----- Input for this task -----
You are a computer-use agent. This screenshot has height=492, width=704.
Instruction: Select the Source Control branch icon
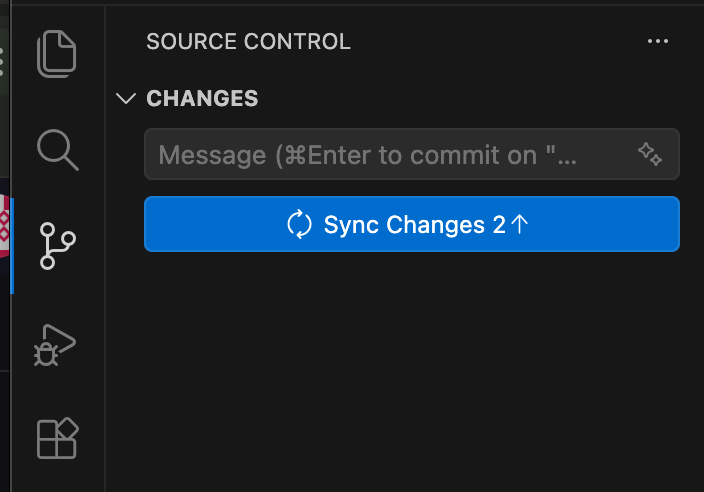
-----
----- Input for this task -----
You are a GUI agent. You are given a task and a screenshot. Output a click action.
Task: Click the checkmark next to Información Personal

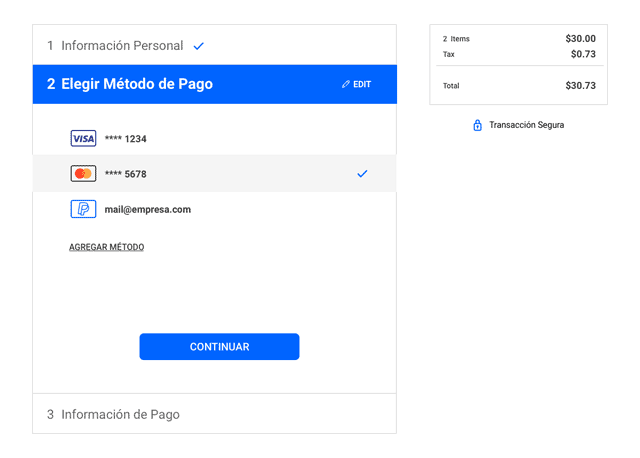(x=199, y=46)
-----
**Required action:** For this exercise, output exactly the lines above from the line with "You are a computer-use" to the line with "Instruction: Select the", counting both, and leave out the rest.

**Output:**
You are a computer-use agent. This screenshot has height=492, width=704.
Instruction: Select the Source Control branch icon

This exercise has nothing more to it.